- **Collected data entries**
= = = = =
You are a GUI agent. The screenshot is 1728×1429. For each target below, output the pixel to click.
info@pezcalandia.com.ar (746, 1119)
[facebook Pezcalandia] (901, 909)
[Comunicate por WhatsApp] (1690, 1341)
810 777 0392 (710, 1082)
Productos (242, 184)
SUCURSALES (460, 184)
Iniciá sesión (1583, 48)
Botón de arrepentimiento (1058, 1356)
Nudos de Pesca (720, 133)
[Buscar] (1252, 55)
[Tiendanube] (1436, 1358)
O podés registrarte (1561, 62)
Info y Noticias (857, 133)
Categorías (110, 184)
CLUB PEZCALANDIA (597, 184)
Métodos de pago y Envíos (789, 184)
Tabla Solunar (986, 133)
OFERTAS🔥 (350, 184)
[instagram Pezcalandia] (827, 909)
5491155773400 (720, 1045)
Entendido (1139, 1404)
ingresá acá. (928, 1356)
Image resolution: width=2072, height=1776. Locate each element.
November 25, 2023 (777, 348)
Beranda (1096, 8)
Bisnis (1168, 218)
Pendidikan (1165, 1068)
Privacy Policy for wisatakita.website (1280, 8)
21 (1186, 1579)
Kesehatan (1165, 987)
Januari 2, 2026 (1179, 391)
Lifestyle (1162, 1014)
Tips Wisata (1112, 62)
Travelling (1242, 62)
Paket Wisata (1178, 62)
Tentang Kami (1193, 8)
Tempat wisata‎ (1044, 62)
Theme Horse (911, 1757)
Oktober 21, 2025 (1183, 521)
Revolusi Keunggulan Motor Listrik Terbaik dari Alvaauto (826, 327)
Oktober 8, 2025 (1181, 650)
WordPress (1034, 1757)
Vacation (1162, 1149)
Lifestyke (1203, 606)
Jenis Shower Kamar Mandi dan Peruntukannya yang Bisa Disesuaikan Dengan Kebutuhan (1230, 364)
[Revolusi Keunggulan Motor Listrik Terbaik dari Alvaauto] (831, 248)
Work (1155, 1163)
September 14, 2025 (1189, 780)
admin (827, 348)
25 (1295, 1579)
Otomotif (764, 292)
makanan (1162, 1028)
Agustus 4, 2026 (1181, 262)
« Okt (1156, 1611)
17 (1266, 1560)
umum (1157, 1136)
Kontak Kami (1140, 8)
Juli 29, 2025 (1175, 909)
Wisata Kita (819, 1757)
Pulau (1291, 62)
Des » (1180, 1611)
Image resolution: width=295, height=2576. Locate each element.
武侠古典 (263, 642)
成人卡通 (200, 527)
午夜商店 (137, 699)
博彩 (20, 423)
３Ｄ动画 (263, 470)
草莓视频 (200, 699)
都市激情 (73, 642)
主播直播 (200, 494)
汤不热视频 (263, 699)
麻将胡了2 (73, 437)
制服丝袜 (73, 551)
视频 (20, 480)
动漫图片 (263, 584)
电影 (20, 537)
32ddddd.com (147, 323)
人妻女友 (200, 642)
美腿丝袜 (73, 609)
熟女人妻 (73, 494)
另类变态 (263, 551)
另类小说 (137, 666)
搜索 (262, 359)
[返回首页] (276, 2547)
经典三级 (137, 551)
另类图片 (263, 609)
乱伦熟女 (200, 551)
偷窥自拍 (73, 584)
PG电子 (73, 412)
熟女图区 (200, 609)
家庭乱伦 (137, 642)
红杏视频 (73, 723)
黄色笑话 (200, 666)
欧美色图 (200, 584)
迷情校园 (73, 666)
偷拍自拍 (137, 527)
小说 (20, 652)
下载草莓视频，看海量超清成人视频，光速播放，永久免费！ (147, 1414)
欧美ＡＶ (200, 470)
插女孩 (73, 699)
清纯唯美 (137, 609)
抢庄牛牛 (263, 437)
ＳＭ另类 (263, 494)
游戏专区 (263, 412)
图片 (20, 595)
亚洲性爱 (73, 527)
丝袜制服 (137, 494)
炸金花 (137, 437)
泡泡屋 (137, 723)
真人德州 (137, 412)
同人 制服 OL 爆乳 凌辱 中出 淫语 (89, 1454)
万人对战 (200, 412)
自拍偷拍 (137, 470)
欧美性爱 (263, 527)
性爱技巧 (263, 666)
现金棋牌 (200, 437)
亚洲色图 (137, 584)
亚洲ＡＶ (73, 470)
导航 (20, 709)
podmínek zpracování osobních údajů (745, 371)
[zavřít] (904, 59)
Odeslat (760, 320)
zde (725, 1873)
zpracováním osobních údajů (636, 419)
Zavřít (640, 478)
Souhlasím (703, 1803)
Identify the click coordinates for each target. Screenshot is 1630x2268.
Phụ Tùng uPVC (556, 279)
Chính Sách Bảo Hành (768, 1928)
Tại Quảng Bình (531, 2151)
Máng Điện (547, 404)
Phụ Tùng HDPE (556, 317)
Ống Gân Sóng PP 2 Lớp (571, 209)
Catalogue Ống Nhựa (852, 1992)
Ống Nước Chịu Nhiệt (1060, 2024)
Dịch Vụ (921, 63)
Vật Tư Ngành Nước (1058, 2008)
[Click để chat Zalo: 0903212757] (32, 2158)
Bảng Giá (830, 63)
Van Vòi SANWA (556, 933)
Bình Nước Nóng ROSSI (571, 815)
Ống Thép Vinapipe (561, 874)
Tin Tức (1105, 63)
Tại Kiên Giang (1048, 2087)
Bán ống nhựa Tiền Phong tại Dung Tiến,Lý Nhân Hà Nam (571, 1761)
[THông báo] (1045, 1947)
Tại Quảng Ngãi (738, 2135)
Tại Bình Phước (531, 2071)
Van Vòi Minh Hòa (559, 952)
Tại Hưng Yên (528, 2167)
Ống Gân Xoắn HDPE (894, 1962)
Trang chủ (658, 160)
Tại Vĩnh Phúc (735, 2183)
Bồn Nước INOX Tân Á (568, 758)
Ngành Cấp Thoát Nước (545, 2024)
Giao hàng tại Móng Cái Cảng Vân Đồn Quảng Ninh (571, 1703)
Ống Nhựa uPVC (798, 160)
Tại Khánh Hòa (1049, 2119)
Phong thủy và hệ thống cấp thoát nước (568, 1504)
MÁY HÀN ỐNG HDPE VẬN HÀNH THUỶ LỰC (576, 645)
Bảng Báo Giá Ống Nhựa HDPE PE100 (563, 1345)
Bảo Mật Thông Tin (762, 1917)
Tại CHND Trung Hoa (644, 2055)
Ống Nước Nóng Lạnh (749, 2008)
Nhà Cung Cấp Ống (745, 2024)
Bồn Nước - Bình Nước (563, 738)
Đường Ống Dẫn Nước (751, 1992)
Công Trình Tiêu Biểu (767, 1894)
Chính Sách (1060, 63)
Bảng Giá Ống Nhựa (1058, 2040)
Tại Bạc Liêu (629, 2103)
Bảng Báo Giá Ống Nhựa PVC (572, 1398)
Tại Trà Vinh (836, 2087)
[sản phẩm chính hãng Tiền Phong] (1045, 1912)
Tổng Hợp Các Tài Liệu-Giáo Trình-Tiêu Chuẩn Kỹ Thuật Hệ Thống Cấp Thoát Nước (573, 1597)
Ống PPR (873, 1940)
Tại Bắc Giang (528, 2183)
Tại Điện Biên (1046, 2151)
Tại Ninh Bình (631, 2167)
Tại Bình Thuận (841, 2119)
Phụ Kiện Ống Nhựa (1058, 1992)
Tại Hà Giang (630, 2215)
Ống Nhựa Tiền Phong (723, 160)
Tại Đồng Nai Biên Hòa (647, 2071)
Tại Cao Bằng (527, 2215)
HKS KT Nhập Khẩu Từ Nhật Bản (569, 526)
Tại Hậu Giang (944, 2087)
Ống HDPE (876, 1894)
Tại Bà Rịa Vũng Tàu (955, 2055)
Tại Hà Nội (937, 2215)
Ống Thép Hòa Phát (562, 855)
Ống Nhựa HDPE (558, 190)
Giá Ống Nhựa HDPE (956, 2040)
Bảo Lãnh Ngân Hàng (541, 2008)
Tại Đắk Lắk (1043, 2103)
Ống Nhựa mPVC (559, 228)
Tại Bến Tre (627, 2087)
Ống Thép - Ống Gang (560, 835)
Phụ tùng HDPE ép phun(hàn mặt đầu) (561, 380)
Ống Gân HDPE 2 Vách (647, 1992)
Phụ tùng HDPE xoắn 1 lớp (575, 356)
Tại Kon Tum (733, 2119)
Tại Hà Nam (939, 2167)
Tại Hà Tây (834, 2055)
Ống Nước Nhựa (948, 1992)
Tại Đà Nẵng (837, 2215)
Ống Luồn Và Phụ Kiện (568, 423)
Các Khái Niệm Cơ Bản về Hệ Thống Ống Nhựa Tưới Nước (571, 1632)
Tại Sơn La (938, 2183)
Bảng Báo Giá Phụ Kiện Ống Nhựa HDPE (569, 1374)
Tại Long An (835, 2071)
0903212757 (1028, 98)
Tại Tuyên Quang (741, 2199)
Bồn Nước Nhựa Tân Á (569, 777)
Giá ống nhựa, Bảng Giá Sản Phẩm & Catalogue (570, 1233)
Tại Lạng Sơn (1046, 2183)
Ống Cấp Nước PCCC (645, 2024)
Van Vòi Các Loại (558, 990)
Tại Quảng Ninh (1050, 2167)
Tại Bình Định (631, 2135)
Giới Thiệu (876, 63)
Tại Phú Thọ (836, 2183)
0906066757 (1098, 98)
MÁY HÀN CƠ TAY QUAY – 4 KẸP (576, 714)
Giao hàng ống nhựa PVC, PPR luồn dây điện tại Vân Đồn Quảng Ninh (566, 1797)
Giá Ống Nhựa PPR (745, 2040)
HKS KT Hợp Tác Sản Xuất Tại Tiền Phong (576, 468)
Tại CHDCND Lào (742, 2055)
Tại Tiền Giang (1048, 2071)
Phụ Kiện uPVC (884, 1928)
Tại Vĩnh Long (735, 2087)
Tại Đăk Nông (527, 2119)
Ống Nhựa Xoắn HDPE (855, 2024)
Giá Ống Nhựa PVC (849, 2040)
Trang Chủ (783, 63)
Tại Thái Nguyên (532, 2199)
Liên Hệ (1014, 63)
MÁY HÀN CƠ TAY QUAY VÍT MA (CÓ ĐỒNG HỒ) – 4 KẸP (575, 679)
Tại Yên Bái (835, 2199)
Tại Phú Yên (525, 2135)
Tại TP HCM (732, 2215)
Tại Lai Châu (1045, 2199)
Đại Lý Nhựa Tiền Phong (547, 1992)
= = = = =
- **REQUIRED ACTION**
The answer must consist of each line from the entries that contains the string "Alvaauto".

- **TASK RESULT**
Revolusi Keunggulan Motor Listrik Terbaik dari Alvaauto (826, 327)
[Revolusi Keunggulan Motor Listrik Terbaik dari Alvaauto] (831, 248)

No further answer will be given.